I pulled apart every box in the garage. I stood on ladders looking for the stupid thing on the top shelves. Then I decided that &*^% hubby must have seen the thing, moved it to some other spot. I had some very choice words for the man of my former dreams, who at that point was dreaming in his #$%^^&%% bed, as I was looking for the #%$%^&& widget thing to clean my stove.
I went into his work room in the basement. I tore through all the cartons, tool boxes, and shelving. As I did that I began to straighten out the mess down there, finding all kinds of goodies I could use in the new kitchen. I figured if the #$%^& creepy hubby could move or take MY widget, I could appropriate some of his little organizer things. I classified this as the Right of Imminent Domain. I, being the "imminent", "domain" being the new kitchen rehab.
Still not finding the widget, I went into my studio and searched all the nooks and crannies in that hovel. No luck finding the widget thing, (you know what I'm talking about, it's a razor blade in a plastic holder). By this time I was sure when I found the damned thing I'd use it to slit my wrist, or better yet, hubby's, since I KNEW he moved the &^%*@ thing.
Upstairs I trudged, carrying all the new found goodies from the basement work room. My new cabinets are the kind that go to the ceiling. They are really tall, I'm not. I have a convertible chair/ladder that works great for me to climb so I can reach the top cabinet. I almost get a nose bleed on the top stair, but that's OK. The cabinets look cool, so I'll deal with that...
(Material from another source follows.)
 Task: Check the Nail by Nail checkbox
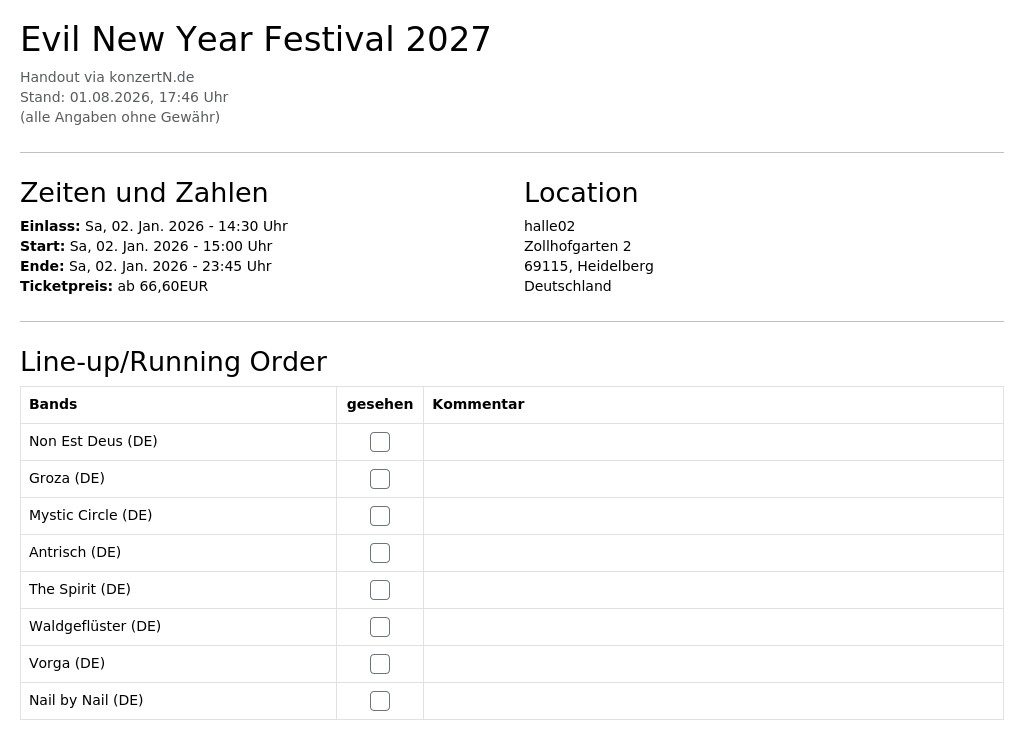tap(379, 701)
Up on the ladder, I decided to check every cabinet for the offending widget. Peering into the cabinets, I decided they needed to be better organized. When you get something like new cabinets it takes months to finally settle on where things are best suited. There's lots of movement of stuff as the stuff gets settled in it's new home. Nothing is permanent for quite a while.
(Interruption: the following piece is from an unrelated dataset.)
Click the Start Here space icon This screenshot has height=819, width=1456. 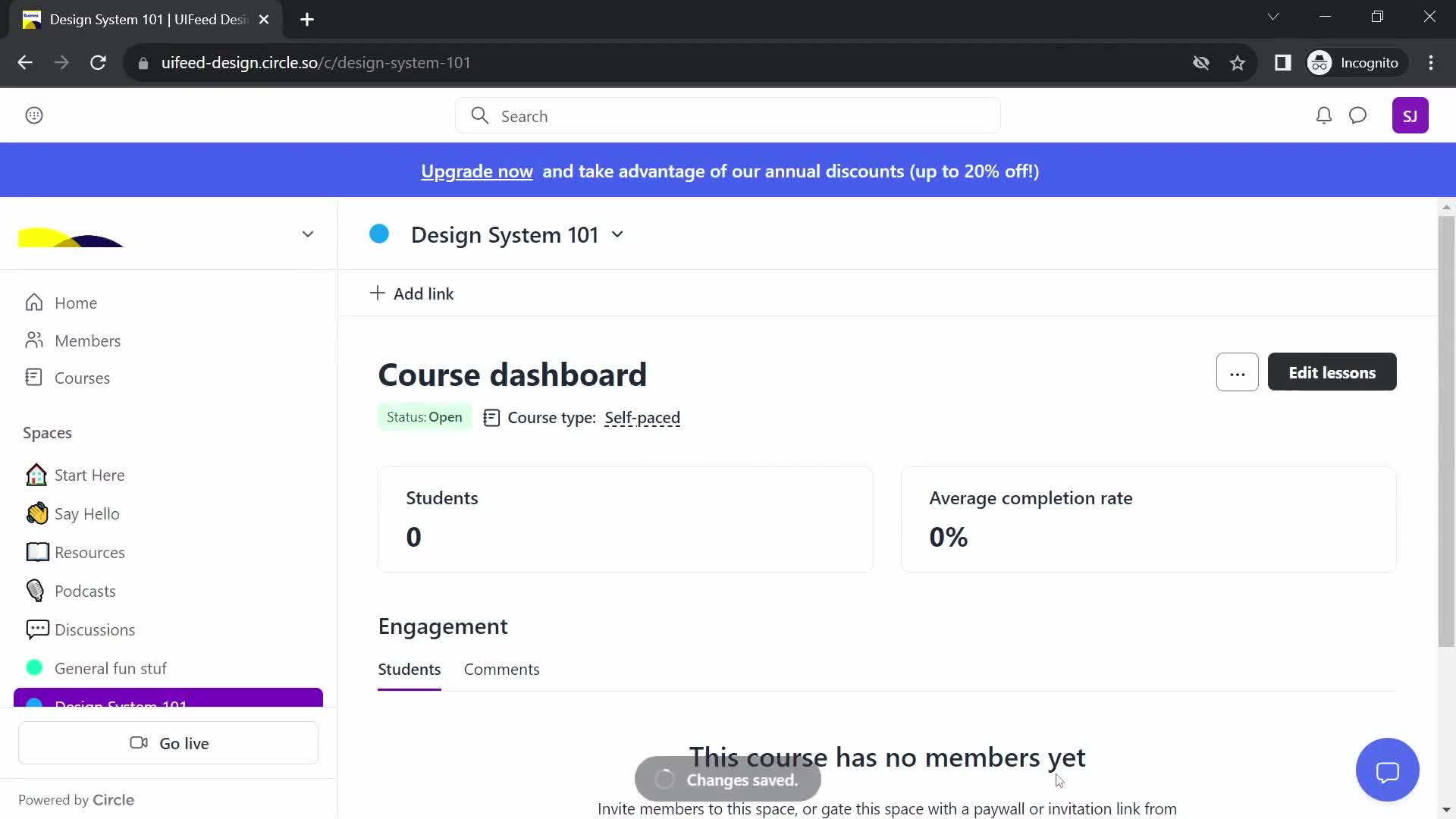click(35, 475)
By now, three hours have passed, trying to find the %$#%&* widget. I could have used: a knife, a razor, a spatula or probably some other utensil, but no, I had to have the &^*^%$$ widget.
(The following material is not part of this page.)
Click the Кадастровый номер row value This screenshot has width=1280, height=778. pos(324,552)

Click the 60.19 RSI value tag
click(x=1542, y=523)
I've used every dirty word in my vocabulary. I've called the Father of my children, the love of my life, my best friend, every rotten expletive I know, all over a $2.00 little plastic razor thing. All because I won't use any other thing but that ^%$%$* widget for this job. What's that all about?
I lose things on a regular basis, oh there in the house, they're not lost forever, but when I need them, they're lost. This was different though, I knew HE moved it. I almost gave up looking, grabbed a pot of ice cold water to throw at him in the bed.
As I gave up the quest for the widget to get the pot I was going to fill, a sudden glimmer of remembrance came fleeting through my thought processes...hmmm...I remembered putting the widget thing into a plastic bag, then dropping it into a drawer. I stopped in my pot grab stance, and looked down at the drawers. I opened the bottom drawer, and there in all it's glory was the baggie with the widget. I think I'll go give hubby a little peck on the cheek.......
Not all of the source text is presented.